Après ces interventions, quelques précisions sont apportées sur le service militaire. La conscription fut inventée en Prusse après le désastre d’Iéna, perfectionnée pendant toute la première moitié du XIXe siècle, comprenant de nombreuses innovations techniques et la constitution d’un véritable état-major.
Le système de la Révolution, quant à lui, a été très désordonné, la conscription en 1789 étant rejetée de façon quasi unanime, comme attentatoire aux droits de l’homme. Le volontariat s’est fait « au son du canon ».
De fait, la levée en masse s’effectue non pas dans un cadre permanent mais pour la défense immédiate face à un danger ponctuel, ceci étant véritablement l’expression du devoir militaire.
La loi Jourdan a été décidée par un régime instauré par un coup d’État militaire et veut pallier le caractère volatile des troupes levées en masse puisque celles-ci « foutent le camp ». Aussi, au lieu de maintenir ces troupes, on y fait appel à dose homéopathique. Il s’agit d’une conscription extraordinairement inégale.
Sous la Restauration, avec l’article 12 de la Charte (seul article populaire au demeurant), la conscription est abolie. À l’époque, l’idée du service militaire obligatoire pour tous n’est pas du tout entrée dans les mœurs et ne le sera pas avant la IIIe République. Celle-ci, en effet, a instauré ses propres réformes, en avançant l’idée qu’elle parachevait les idées de la grande Révolution.
Le service militaire sous la IIIe République était relativement libéral, en comparaison des conditions prévalant dans les usines ou les fermes. Les règles instaurées étaient en effet en avance sur le siècle et, pour beaucoup de jeunes français, la vie sous les drapeaux n’offrait pas de difficultés majeures.

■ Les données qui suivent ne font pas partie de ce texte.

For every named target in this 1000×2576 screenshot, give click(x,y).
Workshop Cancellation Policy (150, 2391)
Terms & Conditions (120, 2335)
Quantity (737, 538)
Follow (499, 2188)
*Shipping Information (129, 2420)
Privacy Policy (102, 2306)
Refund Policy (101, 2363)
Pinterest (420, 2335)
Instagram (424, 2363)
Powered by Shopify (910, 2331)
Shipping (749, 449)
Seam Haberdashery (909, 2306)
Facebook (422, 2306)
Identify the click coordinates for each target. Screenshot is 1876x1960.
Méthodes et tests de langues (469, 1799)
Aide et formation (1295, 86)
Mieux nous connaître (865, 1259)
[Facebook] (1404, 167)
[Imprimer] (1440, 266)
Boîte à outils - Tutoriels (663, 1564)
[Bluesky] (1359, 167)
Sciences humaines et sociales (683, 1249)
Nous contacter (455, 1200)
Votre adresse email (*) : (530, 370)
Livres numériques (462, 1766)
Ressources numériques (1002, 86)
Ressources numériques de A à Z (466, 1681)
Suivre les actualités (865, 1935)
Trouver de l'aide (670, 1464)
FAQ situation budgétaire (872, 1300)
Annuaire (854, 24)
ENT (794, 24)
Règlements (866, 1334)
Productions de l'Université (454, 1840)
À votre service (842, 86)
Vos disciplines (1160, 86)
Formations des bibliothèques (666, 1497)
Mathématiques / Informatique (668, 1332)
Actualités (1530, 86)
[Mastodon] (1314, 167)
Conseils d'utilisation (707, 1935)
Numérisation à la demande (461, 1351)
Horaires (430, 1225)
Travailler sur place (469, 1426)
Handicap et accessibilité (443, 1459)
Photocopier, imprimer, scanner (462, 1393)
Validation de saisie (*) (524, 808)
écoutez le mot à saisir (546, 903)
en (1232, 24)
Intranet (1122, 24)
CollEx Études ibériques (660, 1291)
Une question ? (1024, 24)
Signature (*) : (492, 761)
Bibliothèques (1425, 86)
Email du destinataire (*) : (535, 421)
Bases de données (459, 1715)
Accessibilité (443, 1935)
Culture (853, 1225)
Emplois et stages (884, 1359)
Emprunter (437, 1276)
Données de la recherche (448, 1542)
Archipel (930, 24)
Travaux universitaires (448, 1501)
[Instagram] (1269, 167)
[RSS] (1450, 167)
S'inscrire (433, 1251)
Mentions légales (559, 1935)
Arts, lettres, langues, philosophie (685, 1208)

Au cours du débat qui a suivi, certains ont fait observer que les Républicains se sont appropriés le modèle prussien et l’ont adapté à la société française au moment du passage à la société industrielle. Le débat sur la conscription ne s’est vraiment développé qu’en 1904-1905. Aussi la réforme actuelle correspond-elle à un moment de l’évolution de la société française et européenne. Ils conviennent toutefois que la disparition de la conscription ajoute un élément aux incertitudes en cours.
D’autres voient la conscription comme une traduction de la citoyenneté. À Valmy, au lieu de crier « Vive le roi« , on criait « Vive la nation » et on chantait « Aux armes citoyens« . Il ne s’agit peut-être pas de la conscription au sens juridique, mais c’est l’appel au citoyen pour défendre son pays, et non pas l’appel à une troupe de spécialistes recrutés de longue date. De fait, on ne connaît pas de démocratie qui, face à un danger réel pour son existence, n’ait pas recouru à l’ensemble de ses citoyens.
La décision de professionnaliser les armées correspond à une décision politique. Les arguments mis en avant, à savoir l’impossibilité prétendue d’absorption du contingent et les problèmes économiques, sont discutables.
Enfin, face à la professionnalisation, l’armée devrait se poser la question suivante : comment garder charnellement, par l’expérience vécue, un contact entre l’armée professionnelle et une part représentative de l’élite future du pays, à savoir les étudiants ?
Un autre problème majeur est celui du changement des missions. En effet, tout se passe comme si la mission de défense n’avait plus pour objet la survie du pays.